Start of Record excerpts

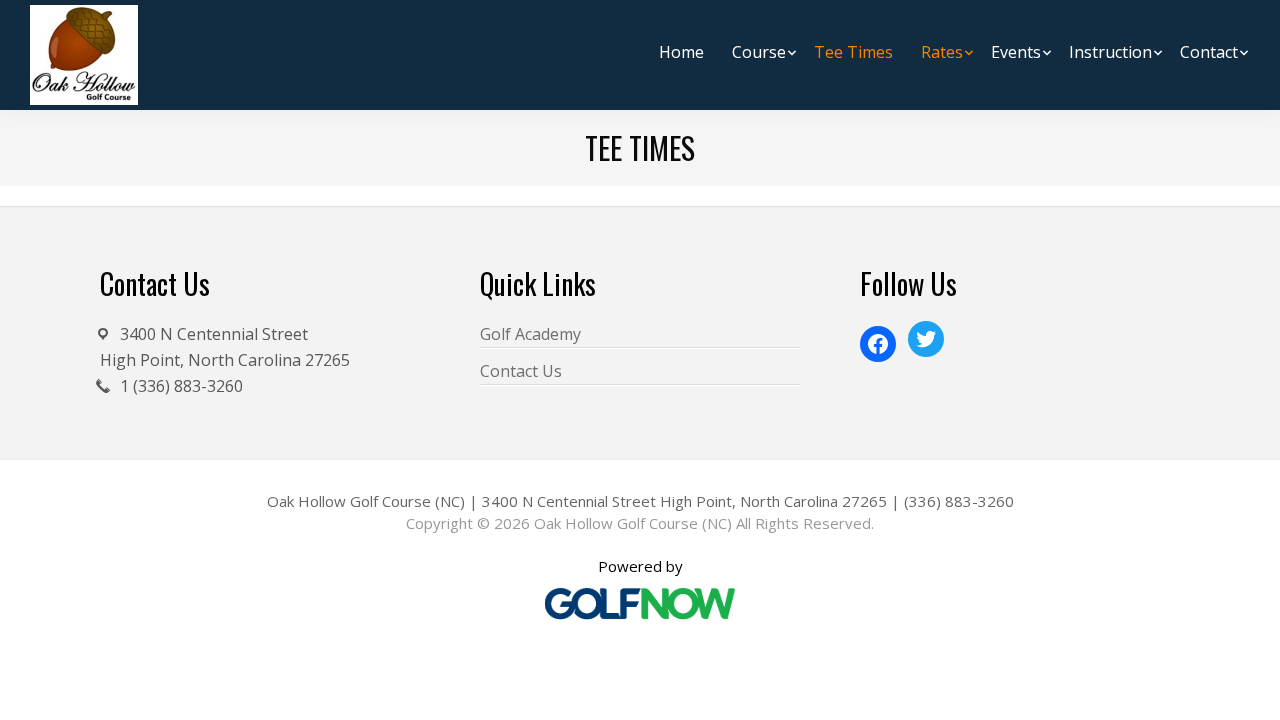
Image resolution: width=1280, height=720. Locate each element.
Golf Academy (530, 334)
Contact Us (521, 371)
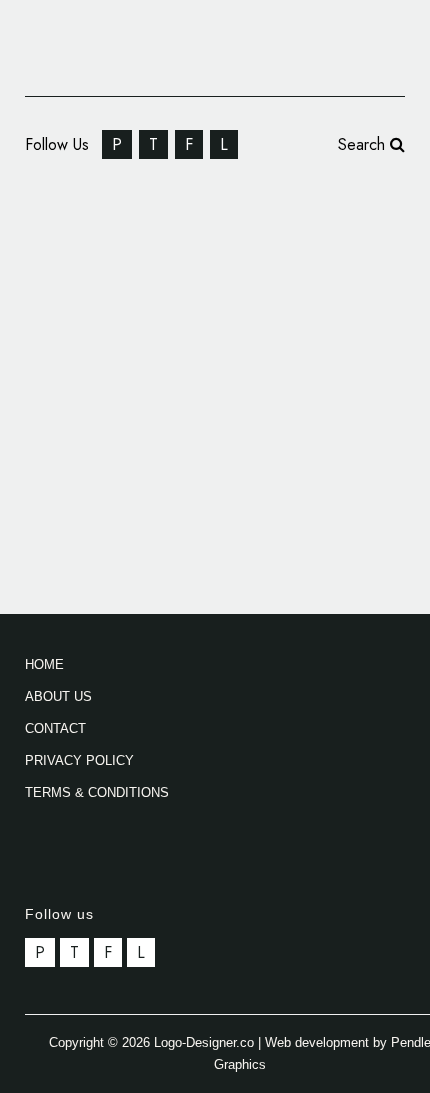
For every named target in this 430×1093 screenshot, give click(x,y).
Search (364, 144)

End of Record excerpts

--- Task objective ---
An exact copy is needed of every line from the one holding "Golf Academy (530, 334)" to the end of the entries above, both ends kept and each picture dropped.

--- Answer to the problem ---
Golf Academy (530, 334)
Contact Us (521, 371)
For every named target in this 430×1093 screenshot, give click(x,y).
Search (364, 144)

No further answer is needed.